Il est proposé d'élargir le référé de l'actuel article L. 163-2 du code électoral à l'ensemble des élections. L'objet de l'article 2 est la création d'un article L. 48-3 au sein du titre Ier du livre Ier du code électoral permettant de rendre ce référé applicable aux opérations référendaires et aux élections suivantes : l'élection du Président de la République, les élections européennes, législatives, départementales, métropolitaines de Lyon, municipales et communautaires, sénatoriales, régionales, des conseillers aux assemblées de Corse, de Guyane, de Martinique et de Mayotte, des conseillers territoriaux de Saint-Barthélemy, de Saint-Martin et de Saint-Pierre-et-Miquelon, des membres de l'assemblée territoriale des îles Wallis-et-Futuna, des membres de l'assemblée de la Polynésie française et des membres du congrès et des assemblées de province de la Nouvelle-Calédonie. Subséquemment, il abroge l'article L. 163-2 du code électoral.

L'article 3 vise à renforcer la pénalisation de la diffusion de fausses informations en contexte électoral. L'article L. 97 du code électoral prévoit déjà une peine d'emprisonnement d'un an ainsi qu'une amende de 15 000 euros pour les instigateurs de manoeuvres frauduleuses, tels que des fausses informations, celles-ci ayant pour conséquence de détourner des suffrages ou d'accroître l'abstention au vote.

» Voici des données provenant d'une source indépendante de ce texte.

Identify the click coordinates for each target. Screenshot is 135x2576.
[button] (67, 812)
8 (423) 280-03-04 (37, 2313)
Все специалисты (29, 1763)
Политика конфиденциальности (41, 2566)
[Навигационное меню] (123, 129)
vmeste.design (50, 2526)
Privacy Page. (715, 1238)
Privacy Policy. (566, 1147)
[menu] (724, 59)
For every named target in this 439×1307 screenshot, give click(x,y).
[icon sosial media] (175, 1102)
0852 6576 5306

L'objectif de l'article 3 est d'aggraver les peines afférentes à ces infractions afin de dissuader les acteurs malveillants et renforcer la réponse apportée à leurs éventuels actes portant atteinte à la sincérité des élections. Il réhausse donc la pénalisation des infractions exposées à l'article L. 97 du code électoral à trois ans d'emprisonnement et 45 000 euros d'amende. Afin de réagir en cas de survenance d'ingérences étrangères, l'article ajoute également à l'article 411-12 du code pénal le renvoi à l'article L. 97 du code électoral, permettant de porter à six ans le maximum de la peine privative de liberté en cas d'infraction commise « dans le but de servir les intérêts d'une puissance étrangère ou d'une entreprise ou d'une organisation étrangère ou sous contrôle étranger ».